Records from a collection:
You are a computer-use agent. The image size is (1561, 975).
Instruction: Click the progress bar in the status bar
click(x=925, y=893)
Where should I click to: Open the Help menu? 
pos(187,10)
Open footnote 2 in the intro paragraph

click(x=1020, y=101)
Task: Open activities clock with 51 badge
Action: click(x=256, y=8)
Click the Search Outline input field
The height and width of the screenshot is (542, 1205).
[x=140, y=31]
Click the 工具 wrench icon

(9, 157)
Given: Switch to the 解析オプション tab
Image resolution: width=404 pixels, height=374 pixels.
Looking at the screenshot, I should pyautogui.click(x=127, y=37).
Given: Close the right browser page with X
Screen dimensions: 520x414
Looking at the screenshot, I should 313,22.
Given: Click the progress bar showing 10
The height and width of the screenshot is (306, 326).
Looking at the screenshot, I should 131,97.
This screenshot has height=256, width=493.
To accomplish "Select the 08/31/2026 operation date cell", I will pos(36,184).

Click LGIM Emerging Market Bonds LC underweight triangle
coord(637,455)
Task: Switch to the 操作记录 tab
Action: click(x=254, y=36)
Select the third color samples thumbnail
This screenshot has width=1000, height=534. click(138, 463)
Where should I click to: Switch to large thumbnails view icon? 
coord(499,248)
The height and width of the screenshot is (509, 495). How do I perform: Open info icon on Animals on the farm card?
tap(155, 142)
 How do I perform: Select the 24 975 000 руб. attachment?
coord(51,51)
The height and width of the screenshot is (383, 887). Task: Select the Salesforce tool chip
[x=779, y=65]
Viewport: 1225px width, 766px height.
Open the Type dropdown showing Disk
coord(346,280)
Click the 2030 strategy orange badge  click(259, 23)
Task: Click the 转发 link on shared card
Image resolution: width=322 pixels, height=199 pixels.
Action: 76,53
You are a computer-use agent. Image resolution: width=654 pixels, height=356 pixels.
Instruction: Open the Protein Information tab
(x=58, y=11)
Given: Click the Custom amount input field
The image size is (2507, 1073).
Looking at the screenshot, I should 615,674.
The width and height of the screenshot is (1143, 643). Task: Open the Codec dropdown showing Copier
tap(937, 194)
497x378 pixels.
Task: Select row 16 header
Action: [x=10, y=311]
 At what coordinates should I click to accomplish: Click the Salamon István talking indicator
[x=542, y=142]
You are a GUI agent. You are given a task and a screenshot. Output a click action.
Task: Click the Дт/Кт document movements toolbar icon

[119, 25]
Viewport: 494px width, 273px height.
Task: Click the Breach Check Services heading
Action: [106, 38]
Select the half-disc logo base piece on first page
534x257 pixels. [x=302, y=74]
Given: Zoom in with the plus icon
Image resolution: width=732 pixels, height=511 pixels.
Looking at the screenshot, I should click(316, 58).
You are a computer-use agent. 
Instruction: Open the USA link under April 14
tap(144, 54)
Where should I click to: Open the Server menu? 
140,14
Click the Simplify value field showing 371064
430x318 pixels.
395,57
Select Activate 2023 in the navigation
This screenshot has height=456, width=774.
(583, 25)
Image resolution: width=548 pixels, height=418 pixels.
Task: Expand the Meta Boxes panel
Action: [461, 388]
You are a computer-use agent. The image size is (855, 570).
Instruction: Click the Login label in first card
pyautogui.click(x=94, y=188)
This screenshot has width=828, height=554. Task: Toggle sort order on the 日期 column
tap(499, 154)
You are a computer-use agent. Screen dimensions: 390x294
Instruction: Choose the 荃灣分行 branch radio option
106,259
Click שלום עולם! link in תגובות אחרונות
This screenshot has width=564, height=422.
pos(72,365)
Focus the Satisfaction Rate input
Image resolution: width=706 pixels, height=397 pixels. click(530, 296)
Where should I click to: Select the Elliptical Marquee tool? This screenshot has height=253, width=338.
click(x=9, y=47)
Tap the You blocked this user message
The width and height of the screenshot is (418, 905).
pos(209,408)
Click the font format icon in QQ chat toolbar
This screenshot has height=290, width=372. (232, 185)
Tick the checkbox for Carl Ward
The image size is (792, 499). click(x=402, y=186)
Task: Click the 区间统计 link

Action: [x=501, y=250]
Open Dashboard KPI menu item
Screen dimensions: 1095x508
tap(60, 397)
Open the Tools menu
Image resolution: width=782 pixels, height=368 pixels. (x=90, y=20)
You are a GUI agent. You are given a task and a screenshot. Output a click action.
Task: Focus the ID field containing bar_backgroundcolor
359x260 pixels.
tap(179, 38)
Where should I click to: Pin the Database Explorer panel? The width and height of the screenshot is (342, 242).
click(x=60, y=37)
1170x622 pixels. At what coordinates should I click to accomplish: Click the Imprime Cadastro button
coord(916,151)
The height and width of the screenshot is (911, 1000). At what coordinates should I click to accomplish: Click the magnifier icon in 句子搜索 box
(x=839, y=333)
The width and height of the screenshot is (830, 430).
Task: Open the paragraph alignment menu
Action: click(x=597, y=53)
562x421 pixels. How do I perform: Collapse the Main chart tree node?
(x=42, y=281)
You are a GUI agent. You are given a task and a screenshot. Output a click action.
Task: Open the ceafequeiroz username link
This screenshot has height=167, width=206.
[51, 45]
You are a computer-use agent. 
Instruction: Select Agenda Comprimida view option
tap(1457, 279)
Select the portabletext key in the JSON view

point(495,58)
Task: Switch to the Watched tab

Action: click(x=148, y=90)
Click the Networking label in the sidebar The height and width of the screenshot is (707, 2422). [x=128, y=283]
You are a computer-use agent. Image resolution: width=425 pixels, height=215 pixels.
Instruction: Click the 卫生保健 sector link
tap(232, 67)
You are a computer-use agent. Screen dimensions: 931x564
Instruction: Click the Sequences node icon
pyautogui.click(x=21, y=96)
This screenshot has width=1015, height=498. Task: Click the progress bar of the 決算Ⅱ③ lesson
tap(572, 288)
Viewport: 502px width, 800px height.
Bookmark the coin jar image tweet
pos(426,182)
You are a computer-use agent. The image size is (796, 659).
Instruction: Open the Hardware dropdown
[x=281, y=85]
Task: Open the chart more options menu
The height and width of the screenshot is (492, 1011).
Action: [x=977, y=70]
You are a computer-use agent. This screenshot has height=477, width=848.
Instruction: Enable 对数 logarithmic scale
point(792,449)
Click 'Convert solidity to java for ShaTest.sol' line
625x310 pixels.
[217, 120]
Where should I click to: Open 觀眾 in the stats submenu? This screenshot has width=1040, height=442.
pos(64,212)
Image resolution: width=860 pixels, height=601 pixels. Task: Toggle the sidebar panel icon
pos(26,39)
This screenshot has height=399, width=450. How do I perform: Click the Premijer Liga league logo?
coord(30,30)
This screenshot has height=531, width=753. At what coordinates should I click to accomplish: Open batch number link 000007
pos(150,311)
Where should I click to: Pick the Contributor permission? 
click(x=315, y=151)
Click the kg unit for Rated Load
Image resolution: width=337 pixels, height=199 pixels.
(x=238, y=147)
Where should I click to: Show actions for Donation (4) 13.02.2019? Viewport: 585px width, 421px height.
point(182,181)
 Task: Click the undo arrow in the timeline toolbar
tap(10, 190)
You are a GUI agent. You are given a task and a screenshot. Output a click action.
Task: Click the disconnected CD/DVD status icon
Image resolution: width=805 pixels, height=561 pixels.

> _Exercise instructions_: Start with the line above that contains "Instruction: Open the USA link under April 14" and stop after the line that contains "Select Activate 2023 in the navigation". Output those lines exactly, and only those.

> _Your solution_:
Instruction: Open the USA link under April 14
tap(144, 54)
Where should I click to: Open the Server menu? 
140,14
Click the Simplify value field showing 371064
430x318 pixels.
395,57
Select Activate 2023 in the navigation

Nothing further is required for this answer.